There was Ares, god of war; Hades, stern god the underworld; Hephaestus , god of fire; Zeus, king of Olympus and creator of harsh lightning storms;  Poseidon, god of the sea; and Dionysus, god of the vine and gaiety. There were regular Dionysian Festivals held in his name.

Greek goddesses include Aphrodite, of love and beauty; Artemis, of hunters; and Athena, the female goddess of war.

Ancient Greece was a highly intellectual country. Philosophers tended to clash somewhat with religion. There was one man, Empedocles, whose writing could mean that gods and goddesses exist, or that everything is mere science. Please see the Empedocles on the Divine and Science essay for more information. There’s another somewhat polytheistic take on reality, that of Epicurus, that I tend to lean toward. The essay on The Epicurean vs American Final Good details his beliefs, and how they compare to American culture.

Hinduism…

Polytheism

In India, a somewhat unique religion. What makes Hinduism different is that it can be monotheistic, polytheistic, monotheistic and polytheistic, or pantheistic.
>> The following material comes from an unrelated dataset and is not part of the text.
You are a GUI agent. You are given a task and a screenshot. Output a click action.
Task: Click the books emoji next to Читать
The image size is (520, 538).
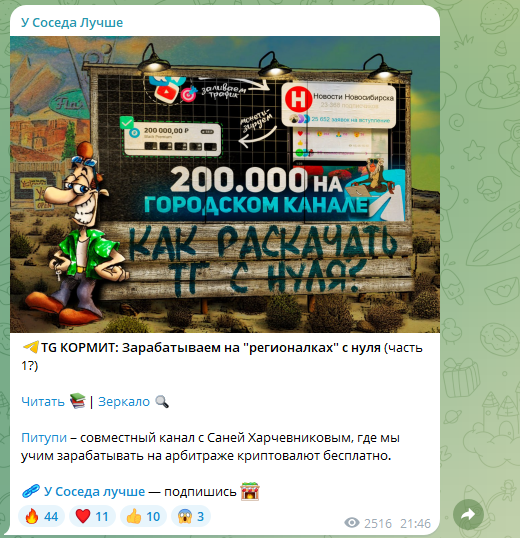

While each Hindu has their own opinion, they all tend to tolerate each other’s membership in other Hindu practices.

The most well-known Hindu is the polytheistic one, the one who recognizes many gods and goddesses. The main Hindu deities are Brahman (the creator), Vishnu (the preserver), Shiva (the destroyer). They are referred to as “the trinity”, composing Brahman. We see similar beliefs in Christianity. Brahma creates all in the universe. Vishnu maintains these creations for a limited amount of time. Shiva destroys what has been created, in order for it to be renewed by Brahma, in an everlasting cycle.
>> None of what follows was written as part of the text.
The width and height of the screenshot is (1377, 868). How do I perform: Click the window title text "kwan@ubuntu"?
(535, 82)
Perhaps the best-known aspect of Hinduism is karma, the belief that one will be rewarded in the future for ethical actions (called dharma, which varies depending on one’s status) of the present, and punished for acting immorally.

Samsara is the Hindu belief of a cycle of our spiritual soul (atman) in birth, death, and rebirth. Moksha is the goal of being liberated from this cycle.
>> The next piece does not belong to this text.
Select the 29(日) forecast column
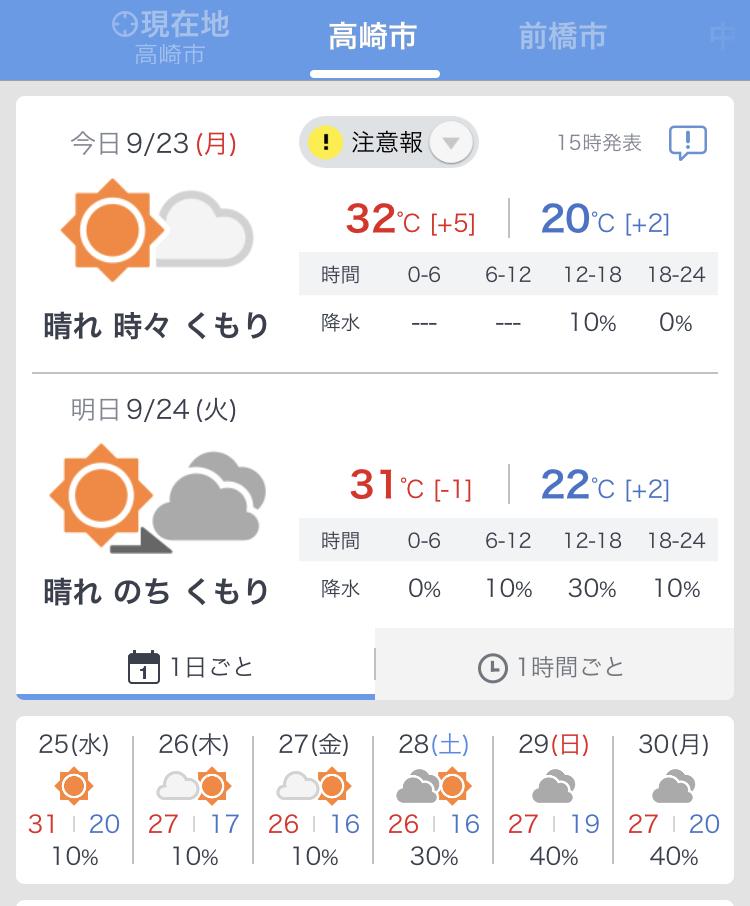750x906 pixels. click(554, 799)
Some Hindus revere only one god or goddess (monotheism). It could literally be any one of them, not just one of the three major gods or Brahman. Some Hindu sects believe that, for instance, Vishnu is actually Brahman, and that it doesn’t make sense to pray to other gods/goddesses, since it’s just praying to one part of Brahman, whereas one should recognize the whole of Brahman.

There are those who worship all Hindu gods and goddesses (polytheism). Some Hindus pray to the three main gods, and Brahman himself, effectively making them polytheistic and monotheistic believers.